Я снова сбиваюсь. Прогуливаясь, я увидел стайку воробьев, которых кормил господин, возможно, помнивший последнюю атаку Наполеона, и, вероятно, выглядевший в то время весьма браво в своей треуголке. Ты бы посмеялась моим невинным фантазиям. Еще в парке прогуливался молодой священник (который в ином мире мог бы благословить нас), быстрые шаги взметали полы его длинного одеяния - он, несомненно, спешил. А я, никуда не торопясь, присел на скамью, чтобы помечтать, несмотря на холод, минут десять, и ты, возможно, угадаешь мои мечты. Пожалуйста, не смейся над их тщетой.
Сейчас я вернулся домой, согрелся, позавтракал и должен приготовиться ко дню, полному встреч и работы, которые помешают мне постоянно думать о тебе, а тебя заставят совсем забыть меня. Но я у меня для тебя есть новость на завтра, которая, надеюсь, обрадует, и одна из моих встреч касается этой новости. А также нового полотна, которое я мог бы в этом году передать в Салон. Прости за эту неловкую таинственность! Но мне хотелось бы поговорить с тобой об этом, и это достаточно важно, чтобы я умолял тебя зайти ко мне в студию завтра утром от десяти до двенадцати, если ты свободна - по делу, весьма важному, поскольку Ив посоветовал мне спросить твое мнение о новой работе. Я прилагаю адрес и маленький план: ты найдешь улицу живописной, но довольно приятной.

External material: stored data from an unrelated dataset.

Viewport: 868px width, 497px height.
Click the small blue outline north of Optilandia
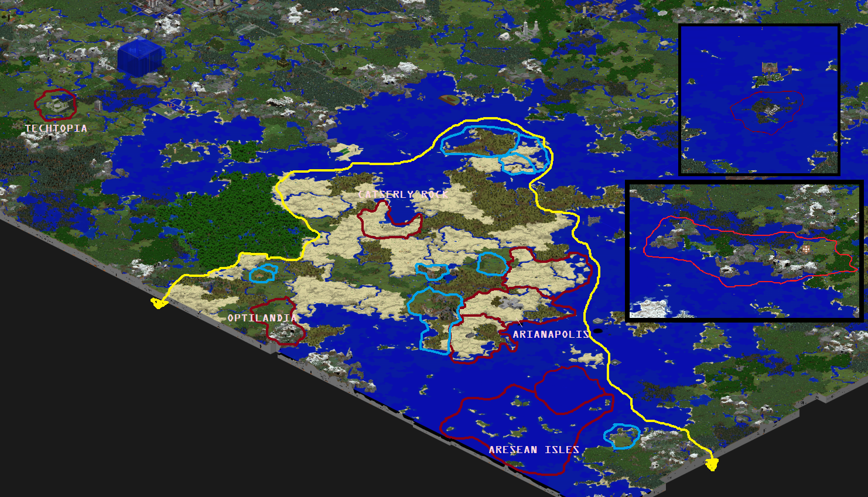pos(263,273)
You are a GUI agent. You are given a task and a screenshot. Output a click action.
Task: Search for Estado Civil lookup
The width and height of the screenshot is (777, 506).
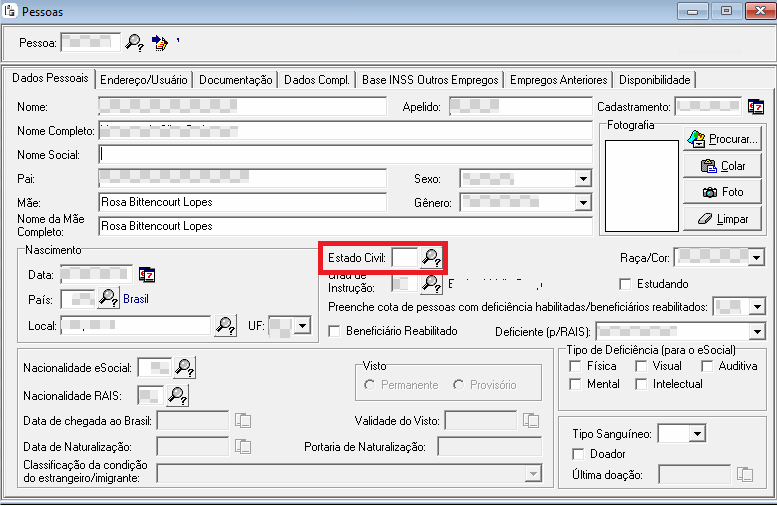431,258
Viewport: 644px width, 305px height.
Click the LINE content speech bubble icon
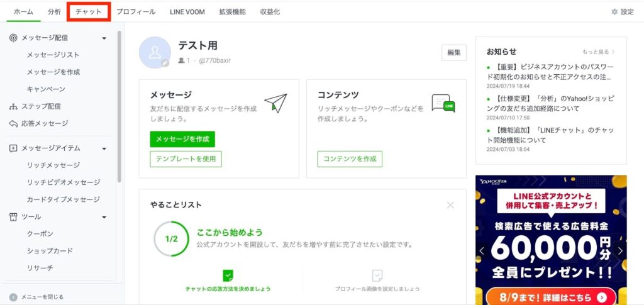443,103
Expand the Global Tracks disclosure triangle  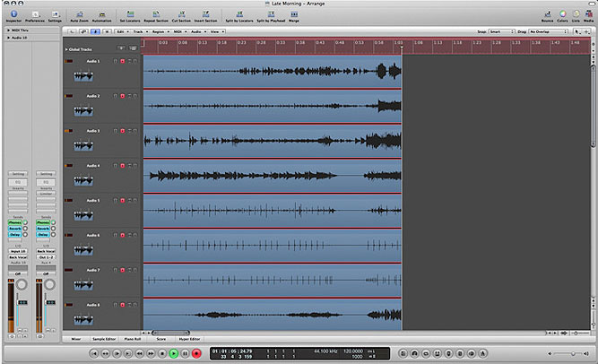pyautogui.click(x=66, y=48)
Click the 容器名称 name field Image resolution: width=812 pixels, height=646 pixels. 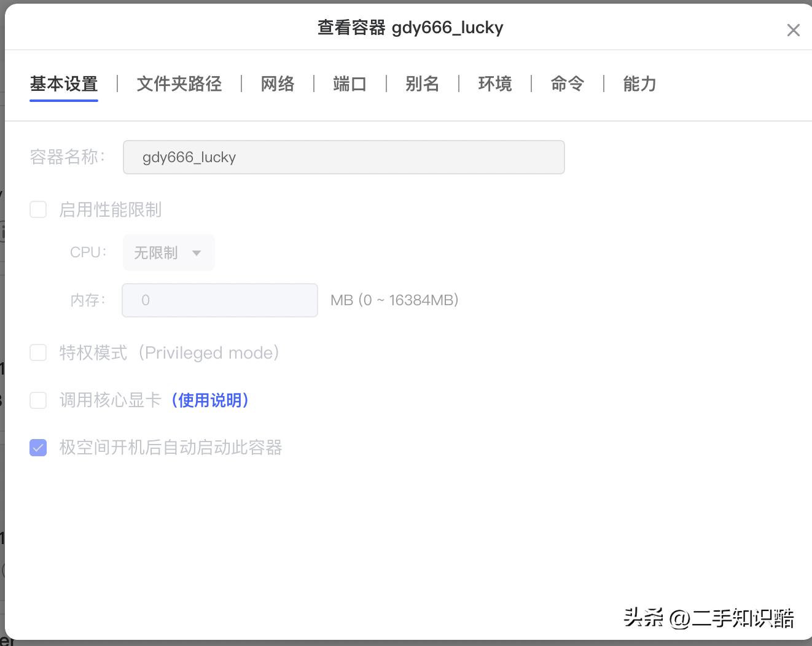point(343,157)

А пока почтительно целую твою тонкую руку и с нетерпением ожидаю отповеди или согласия на визит к твоему преданному Другу.
О. В.
Глава 38
МАРЛОУ
Я сердечно поблагодарил Кейт и распрощался, унося ее рассказ в своем портфеле. Она тепло пожала мне руку, однако с явным облегчением смотрела, как я ухожу. Потом я остановился в кофейне, в которой мне накануне подали такой хороший кофе, только на этот раз не сразу вышел из машины, а прежде достал свой мобильный телефон. Телефонный оператор Гринхиллского колледжа разговаривала с приятной непринужденностью: на заднем плане звучал какой-то шелест, как будто она ела, не отрываясь от работы.
Я попросил соединить с художественным факультетом и услышал любезный голос секретаря.

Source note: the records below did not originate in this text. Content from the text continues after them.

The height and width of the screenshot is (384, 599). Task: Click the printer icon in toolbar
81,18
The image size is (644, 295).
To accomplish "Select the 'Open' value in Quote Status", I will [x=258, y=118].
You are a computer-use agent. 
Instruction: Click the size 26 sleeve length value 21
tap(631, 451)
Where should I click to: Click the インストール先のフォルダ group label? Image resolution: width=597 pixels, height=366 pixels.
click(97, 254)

- Простите, что звоню без предупреждения, - сказал я. - Я - доктор Эндрю Марлоу. Пишу статью о вашем бывшем сотруднике Роберте Оливере для "Искусства Америки". Совершенно верно. Да, я понимаю, что он у вас больше не работает, собственно, я уже взял у него интервью в Вашингтоне.
Я почувствовал, как на лбу выступил пот, хотя до этого момента оставался совершенно спокойным: напрасно я назвал конкретный журнал. Вопрос в том, знают ли на факультете, что Роберт был арестован и госпитализирован? Об инциденте в Национальной галерее сообщали в основном вашингтонские газеты. Я вспомнил Роберта, растянувшегося на кровати подобно павшему колоссу: руки за головой, ноги скрещены в лодыжках, взгляд устремлен в потолок. "Можете говорить с кем хотите…"

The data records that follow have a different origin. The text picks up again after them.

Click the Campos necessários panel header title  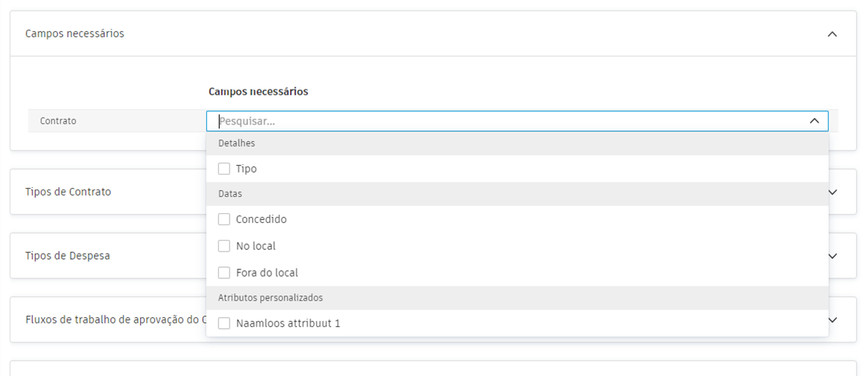pyautogui.click(x=75, y=34)
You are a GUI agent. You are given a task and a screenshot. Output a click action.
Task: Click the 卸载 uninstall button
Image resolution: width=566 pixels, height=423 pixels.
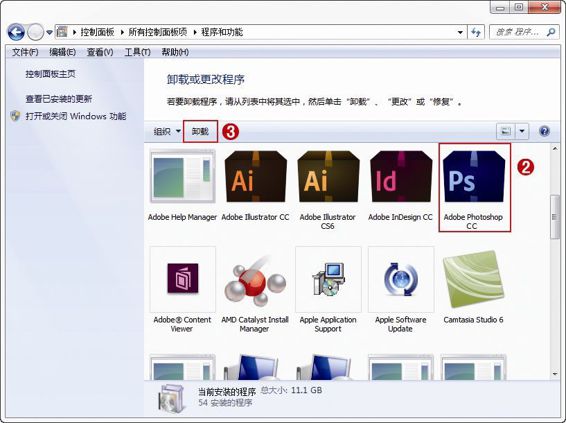coord(200,131)
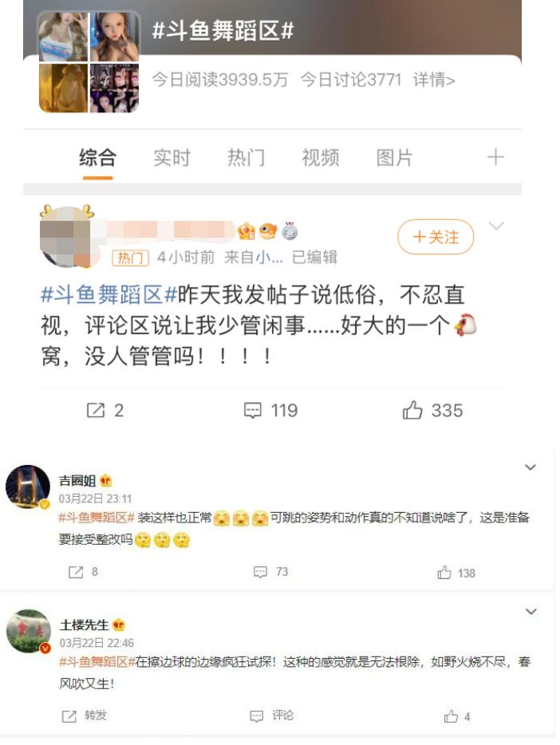Expand options chevron on 吉圈姐's post

coord(530,467)
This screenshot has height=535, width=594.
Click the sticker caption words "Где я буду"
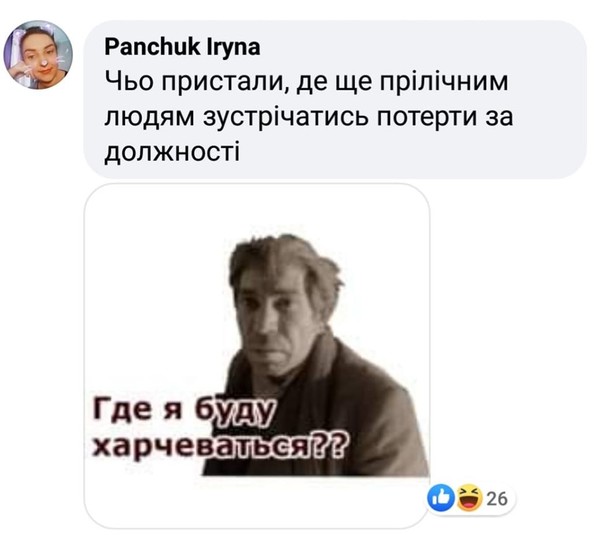[x=183, y=412]
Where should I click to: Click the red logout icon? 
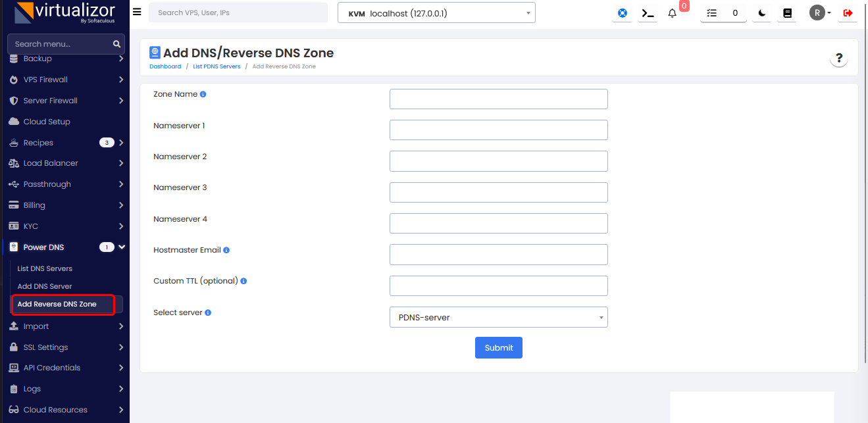coord(848,13)
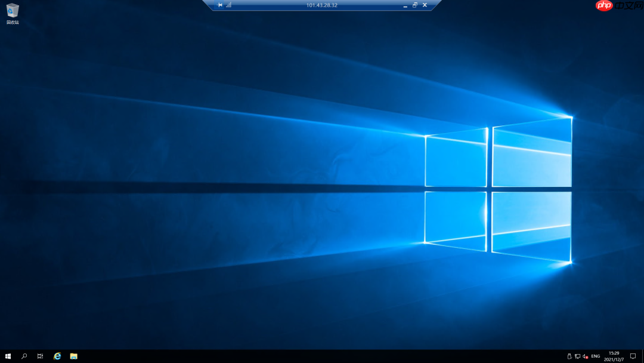Click the 101.43.28.32 connection title

(x=321, y=5)
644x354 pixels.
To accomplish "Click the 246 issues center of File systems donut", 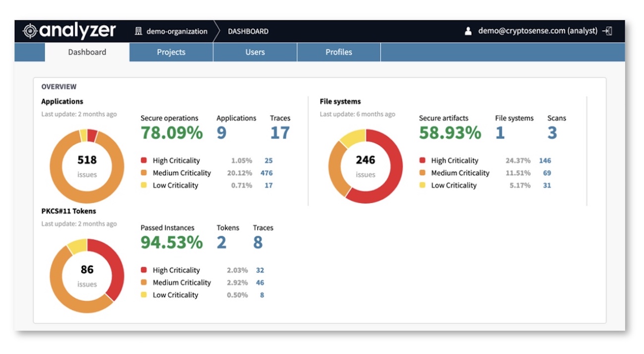I will pyautogui.click(x=365, y=160).
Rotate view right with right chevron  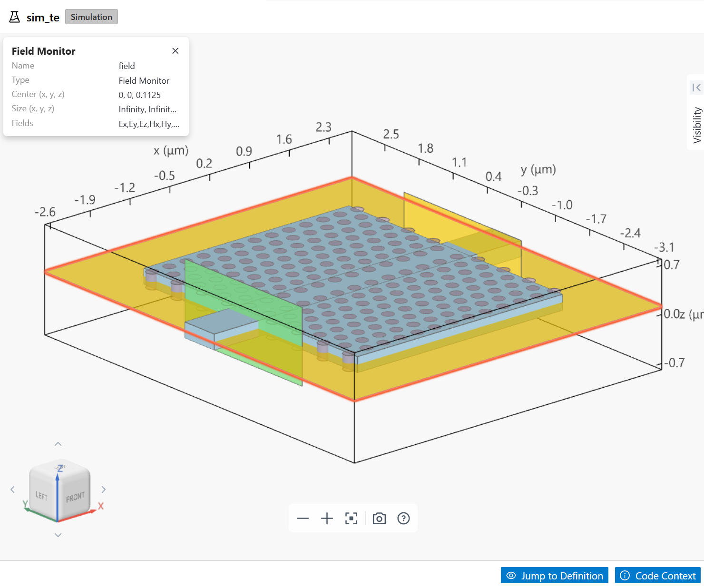point(103,490)
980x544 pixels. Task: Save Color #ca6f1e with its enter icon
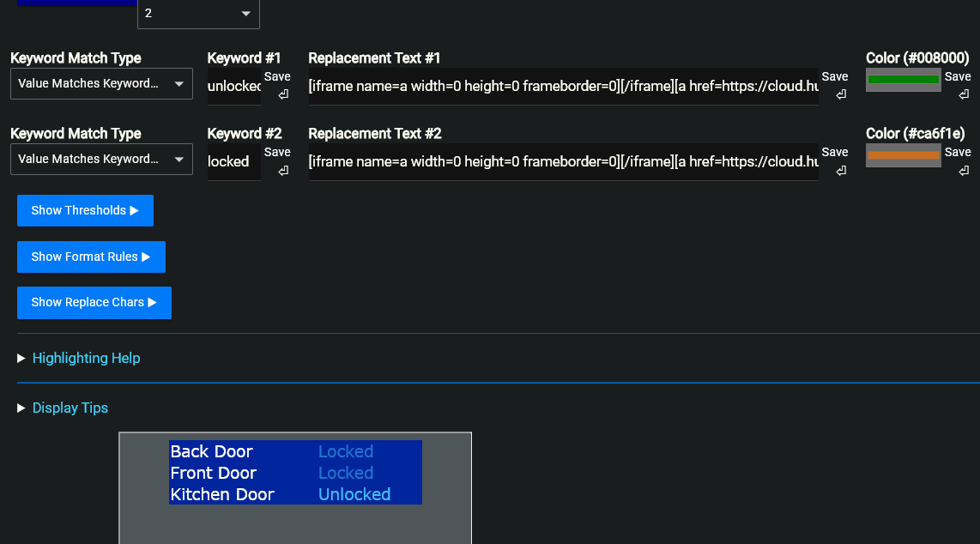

- Я оказался в Гринхилле проездом, - бодрым тоном продолжал я, - и понимаю, что нагрянул неожиданно, но мне пришло в голову, не сможет ли кто-либо из его коллег уделить мне несколько минут сегодня днем, или завтра утром, и немного поговорить о его работе. Да, благодарю вас.
Секретарь на минуту отошла и вернулась на удивление скоро. Мне представилась большая студия на чердаке бывшего складского здания, где можно подойти с вопросом к любому, сидящему за мольбертом. Впрочем, наверняка все было не так.
- Профессор Лиддл? Большое спасибо. Пожалуйста, передайте ему, что я извиняюсь за внезапное появление и постараюсь не отнимать у него много времени.
Я нажал "отбой", вошел, взял себе кофе со льдом и промокнул лоб бумажной салфеткой. Мне казалось, что молодой человек за прилавком с первого взгляда узнал во мне лжеца. Мне хотелось оправдаться перед ним: "Раньше я таким не был. И сам не заметил, как это на меня нашло". Нет, это было бы неточно… "Это случилось внезапно, случайно…" Случайность звалась Робертом Оливером.
Ехать до колледжа было недалеко, не больше двадцати минут, но из-за волнения дорога показалась бесконечной: огромный купол неба над головой, большие треугольники цветущих лужаек на развилках шоссе - пятна белого и розового, проносившиеся слишком быстро, чтобы я мог узнать цветы, и гладкий асфальт.
"Можете даже поговорить с Мэри", - сказал мне Роберт. Его слова вспоминались легко, так мало их было сказано при мне. Существовали всего три гипотезы. Первая: его состояние настолько ухудшилось после разрыва с Кейт, что он теперь считал умершую женщину живой. Однако доказательств в пользу данного предположения у меня не было. Напротив, при таком помрачении сознания он не мог так обдуманно соблюдать обет молчания. Другой вариант допускал, что он сознательно лгал Кейт, и Мэри не умирала. Или… Но третья гипотеза еще не оформилась у меня в сознании, и я прервал размышления о ней, отвлекшись на поиски въезда на территорию колледжа.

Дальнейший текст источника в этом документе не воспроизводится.